Raw data:
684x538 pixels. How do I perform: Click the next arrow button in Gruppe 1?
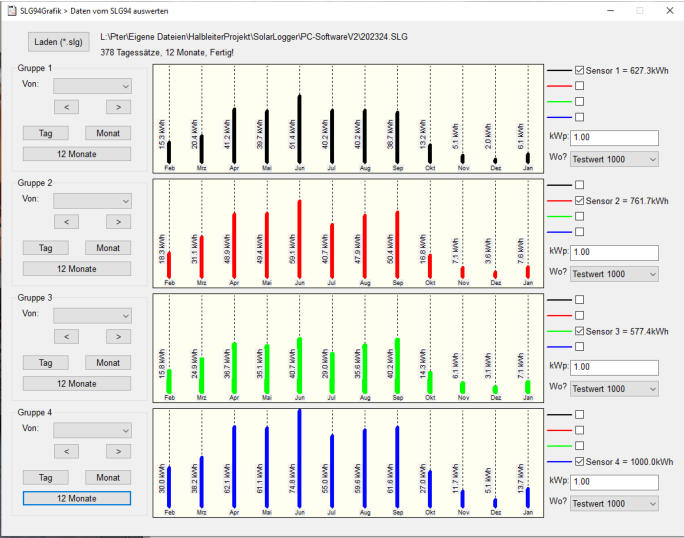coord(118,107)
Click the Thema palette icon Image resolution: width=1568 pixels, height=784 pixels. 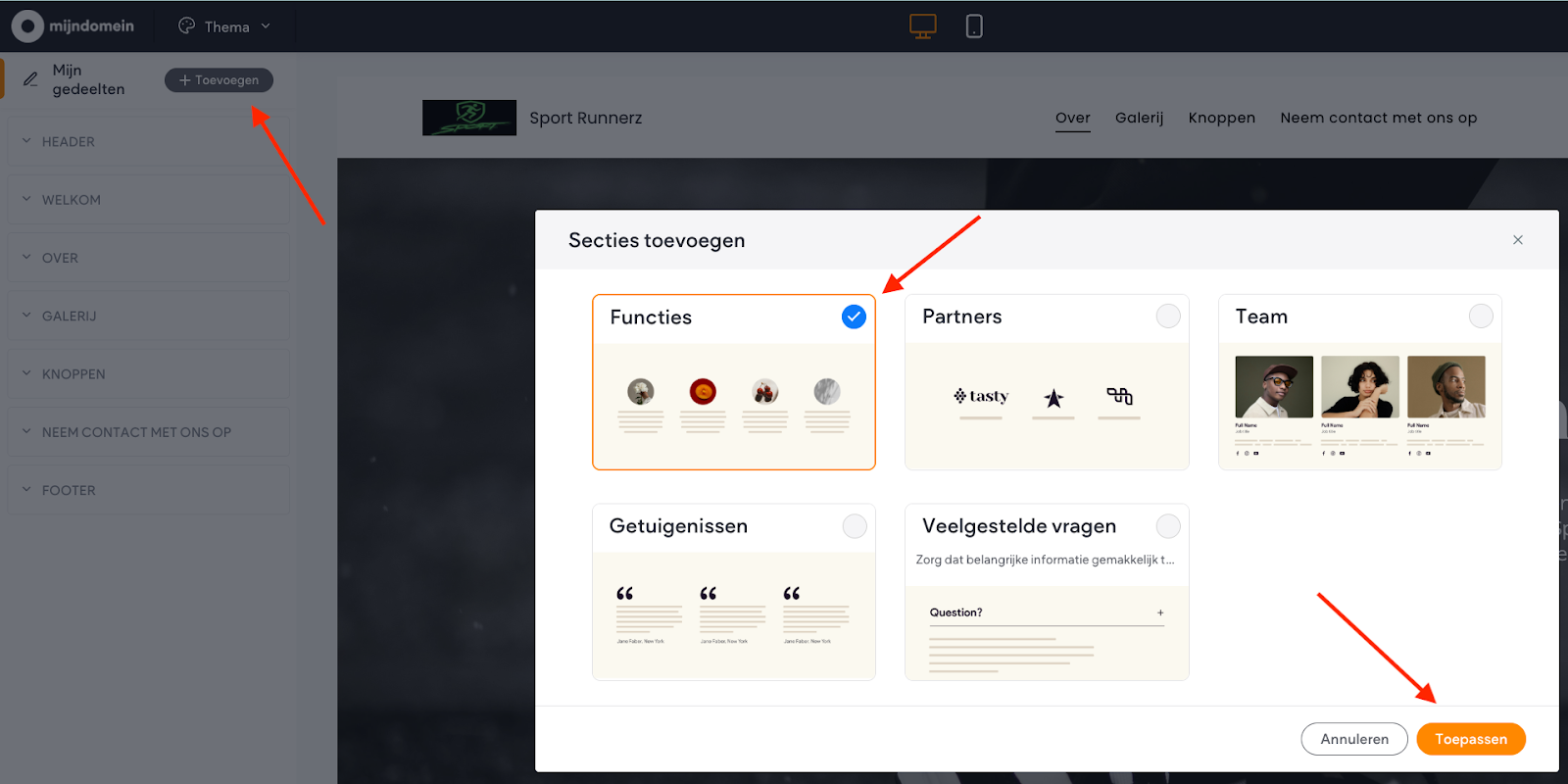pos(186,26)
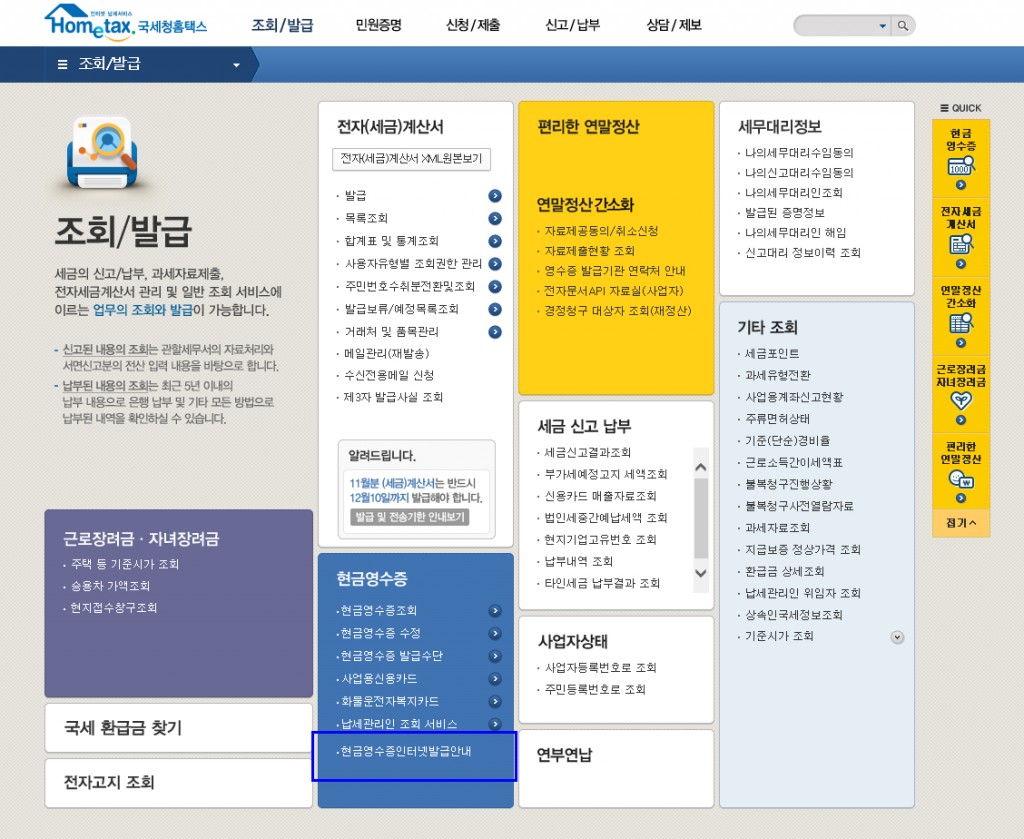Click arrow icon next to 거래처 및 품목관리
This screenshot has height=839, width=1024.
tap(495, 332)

...

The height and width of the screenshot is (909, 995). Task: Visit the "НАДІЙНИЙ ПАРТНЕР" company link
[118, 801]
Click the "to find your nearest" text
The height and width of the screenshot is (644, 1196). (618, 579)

==

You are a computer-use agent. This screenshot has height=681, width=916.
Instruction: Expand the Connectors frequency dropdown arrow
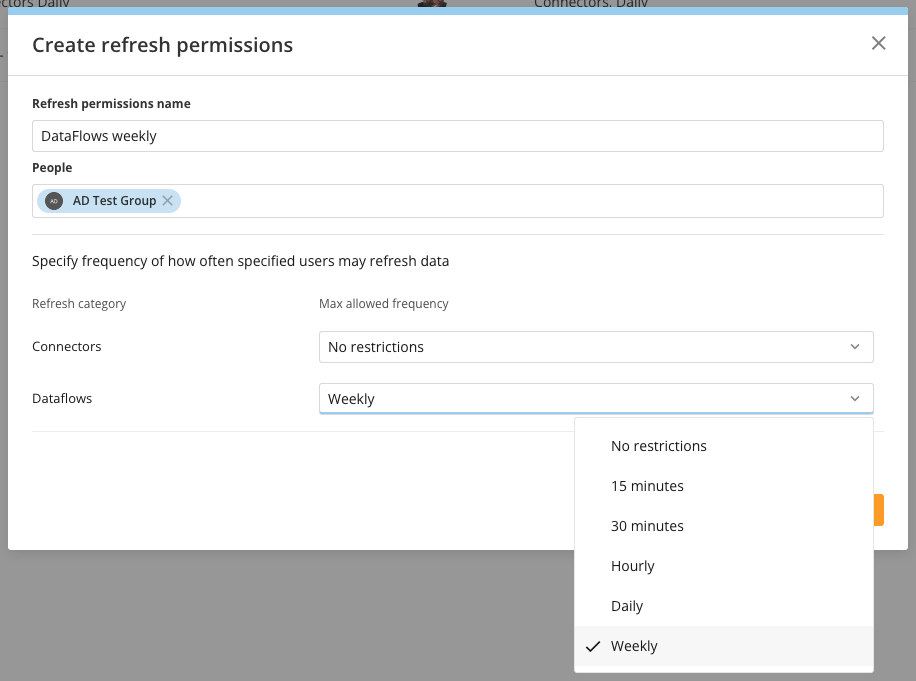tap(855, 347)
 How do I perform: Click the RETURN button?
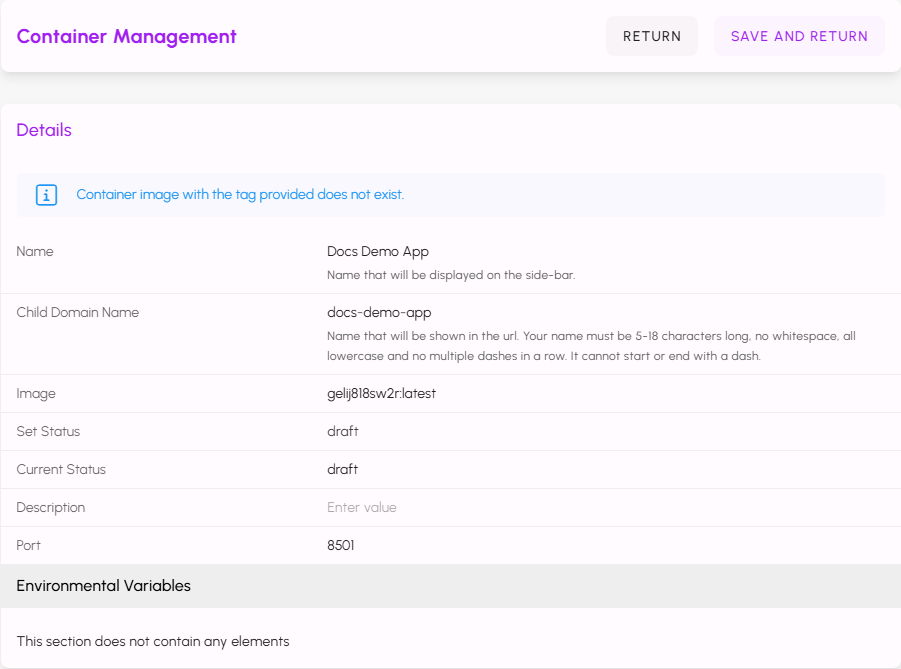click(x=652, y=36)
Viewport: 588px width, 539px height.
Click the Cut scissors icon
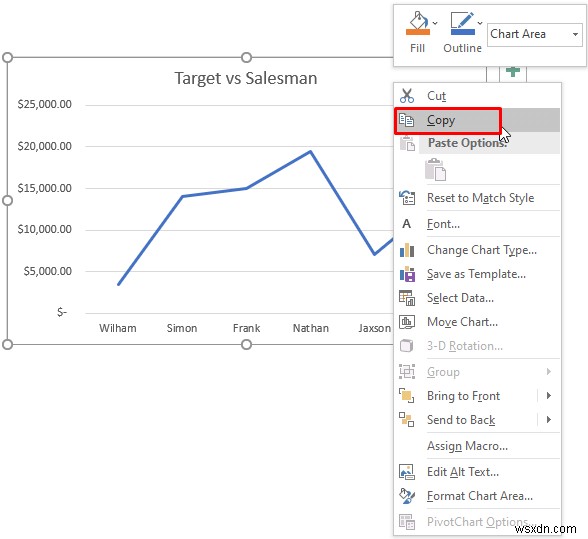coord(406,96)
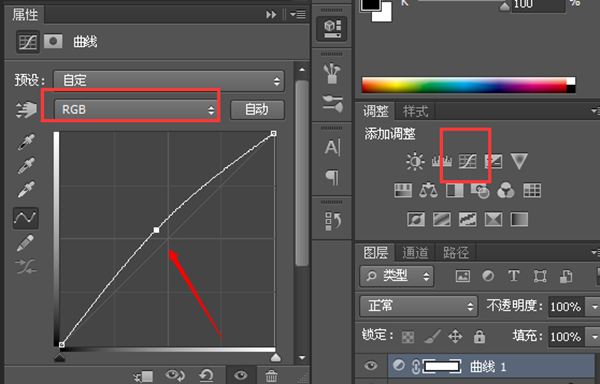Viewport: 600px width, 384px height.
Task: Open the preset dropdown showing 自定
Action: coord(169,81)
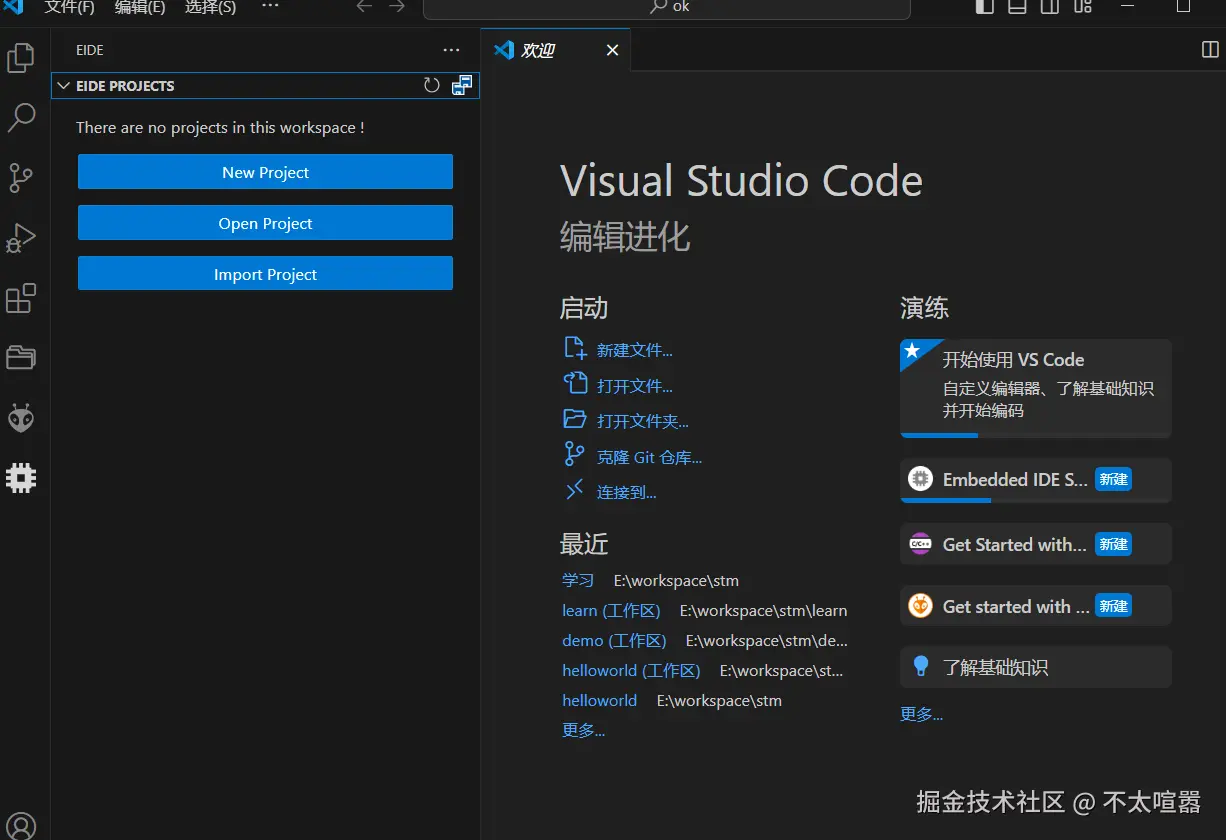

Work to be completed: Both the line above containing "You are a computer-use" and the line containing "Viewport: 588px width, 539px height." belong in the copy, along with every line between them; print these exactly and omit the pictures.

Reply to the task:
You are a computer-use agent. This screenshot has height=681, width=916.
Instruction: Expand the Connectors frequency dropdown arrow
tap(855, 347)
 How do I perform: Click the RETURN button?
click(x=652, y=36)
Viewport: 588px width, 539px height.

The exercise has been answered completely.